Work item:
Starting at the line that contains "1037x1148 pixels. At" and stopping at the line that contains "The image size is (1485, 812).", restate each line of the records below exactly. Omit the pictures.

Source material:
####################
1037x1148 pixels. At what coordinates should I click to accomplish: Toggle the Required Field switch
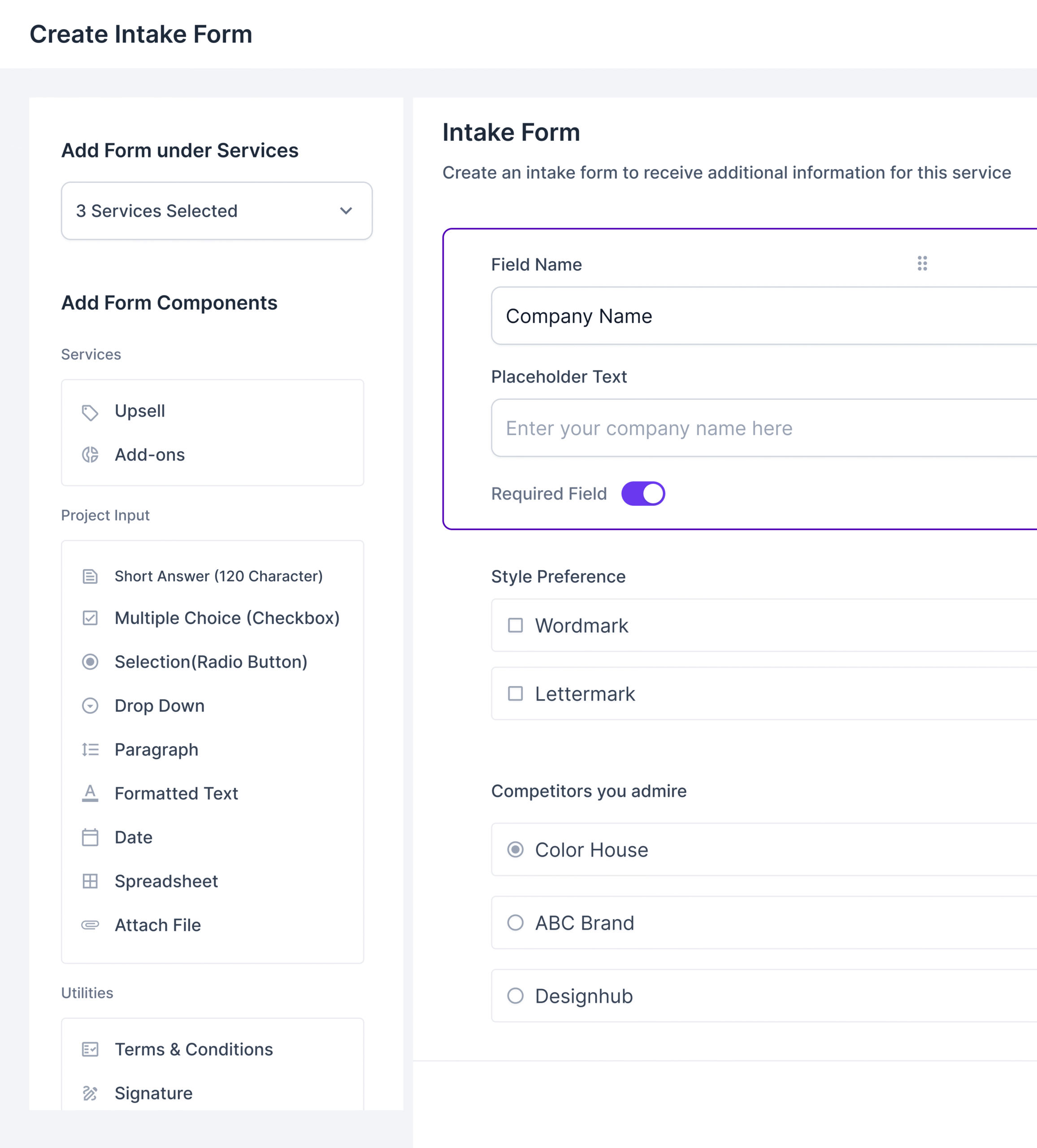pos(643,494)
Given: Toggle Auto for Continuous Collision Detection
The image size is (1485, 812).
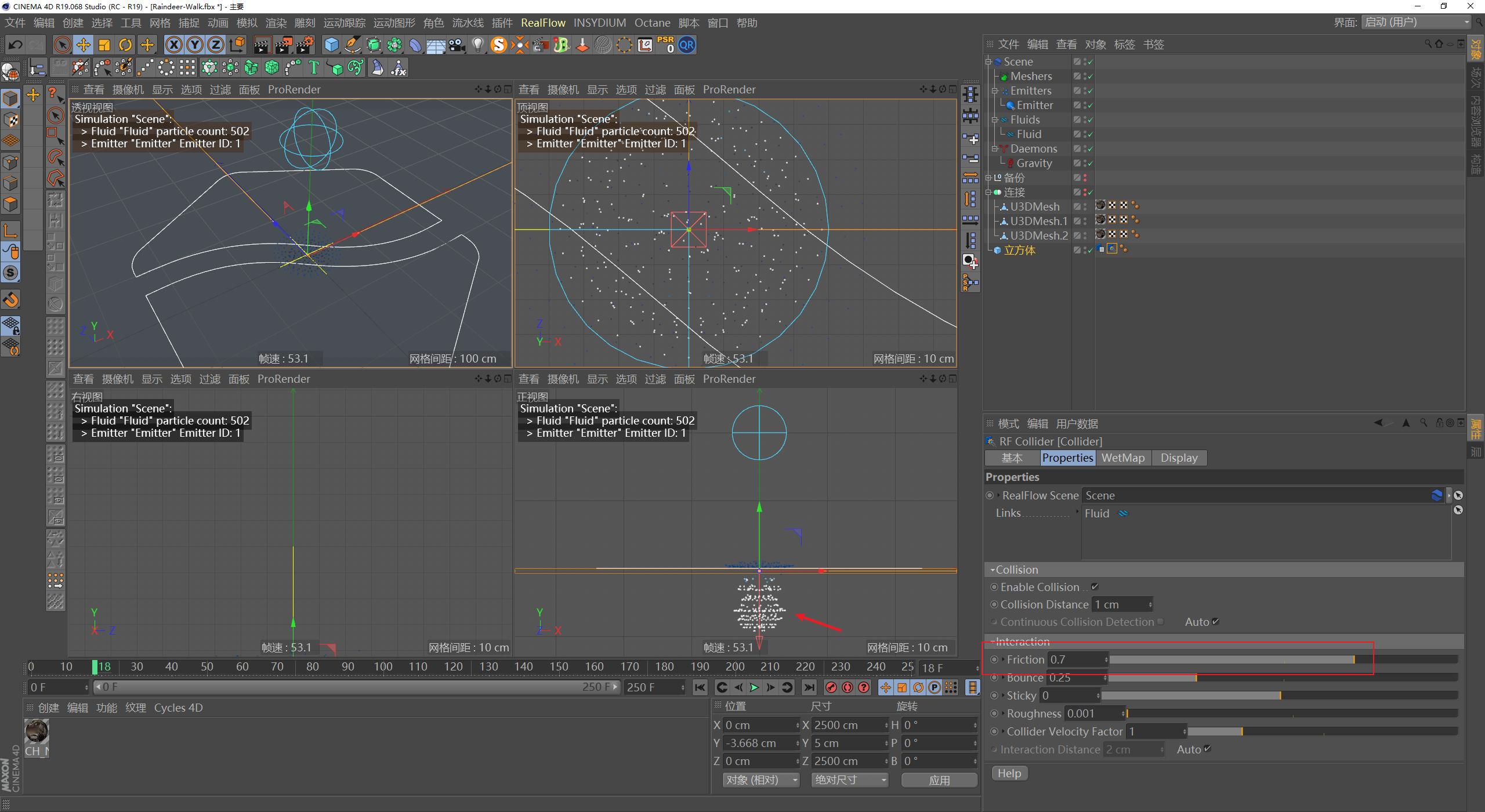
####################
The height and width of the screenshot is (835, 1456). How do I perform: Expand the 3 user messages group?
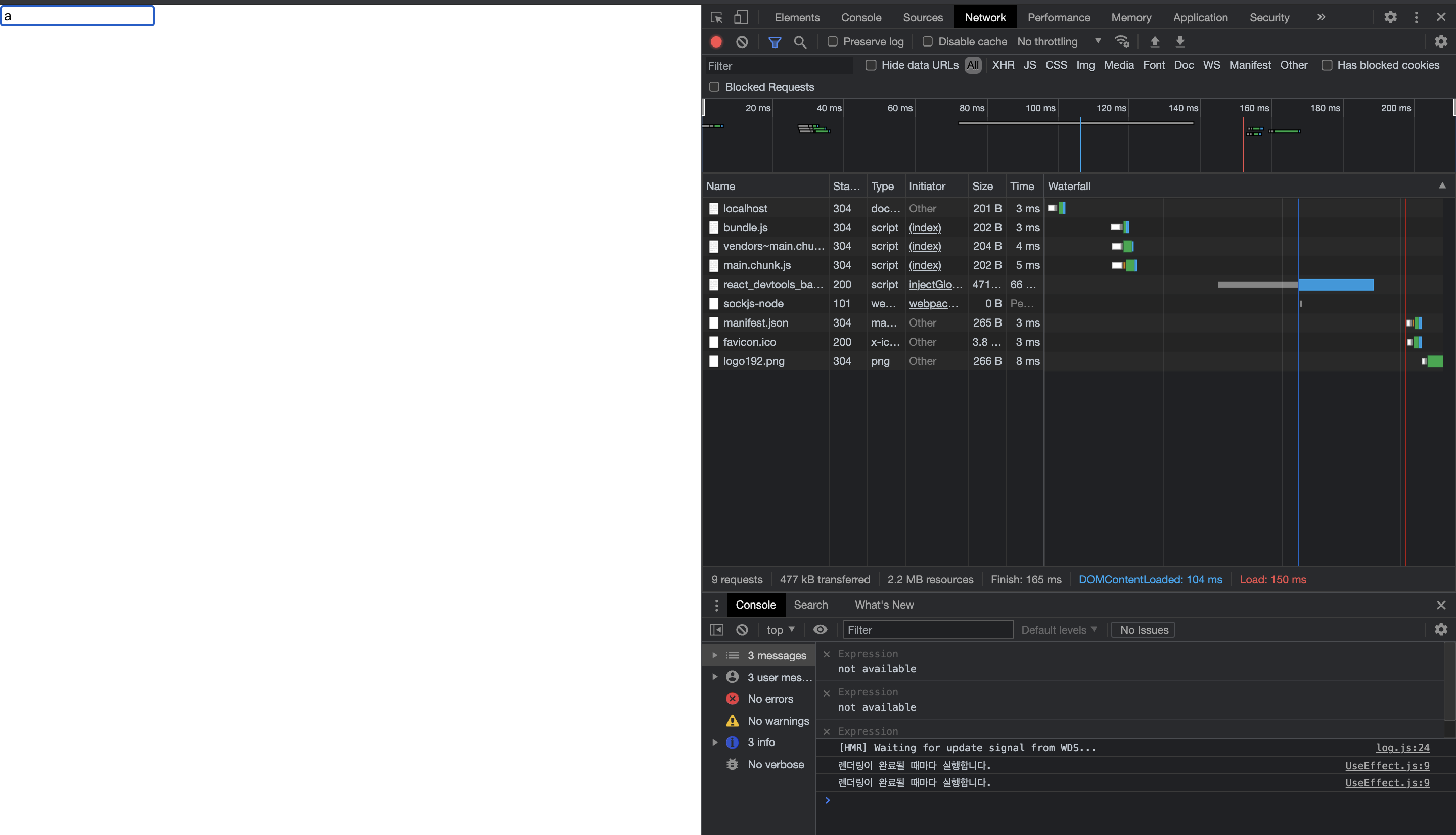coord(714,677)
####################
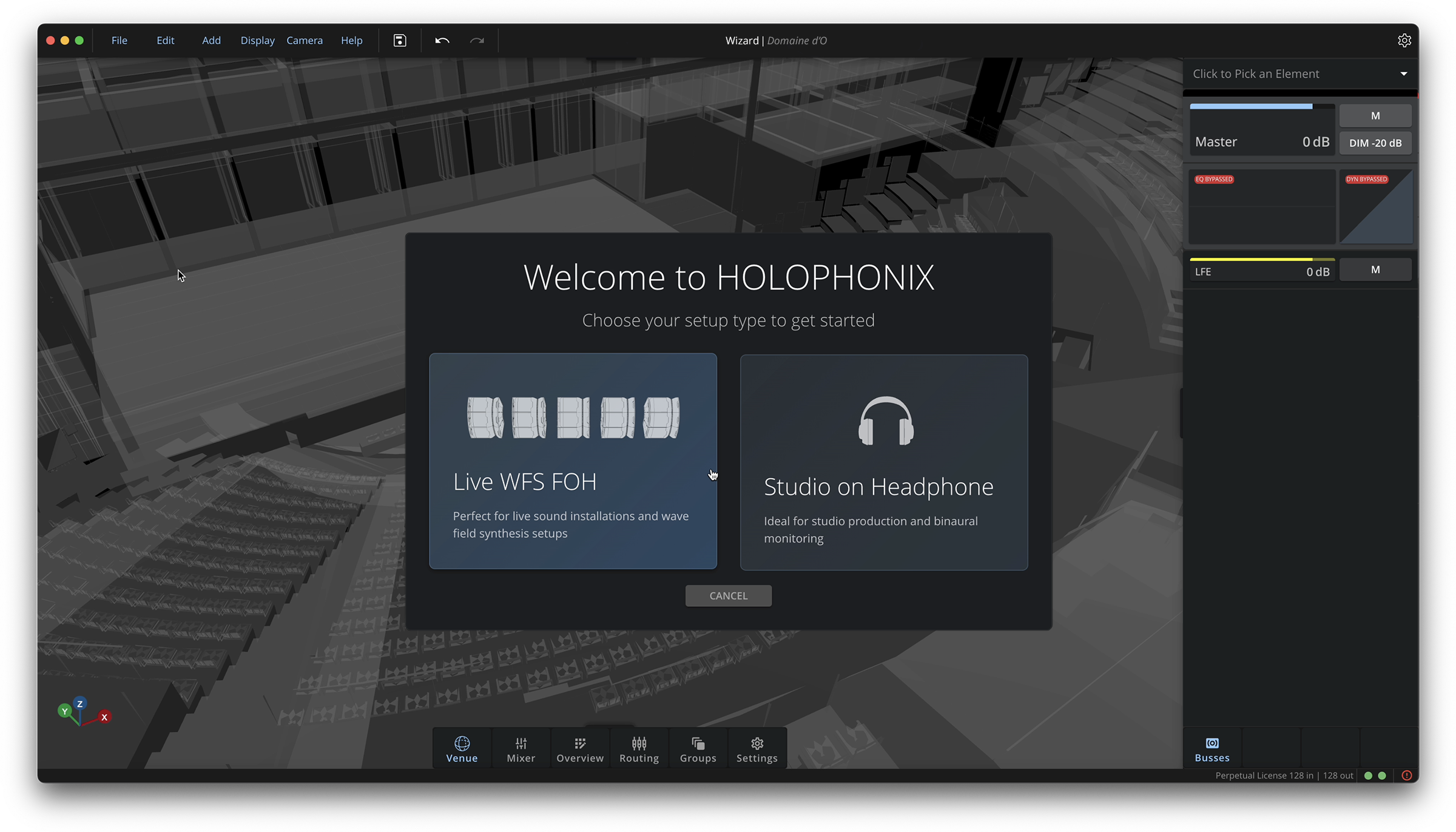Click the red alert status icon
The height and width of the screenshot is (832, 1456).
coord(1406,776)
####################
Response to this task:
1037x1148 pixels. At what coordinates should I click to accomplish: Toggle the Required Field switch
pos(643,494)
Given: Toggle Auto for Continuous Collision Detection
The image size is (1485, 812).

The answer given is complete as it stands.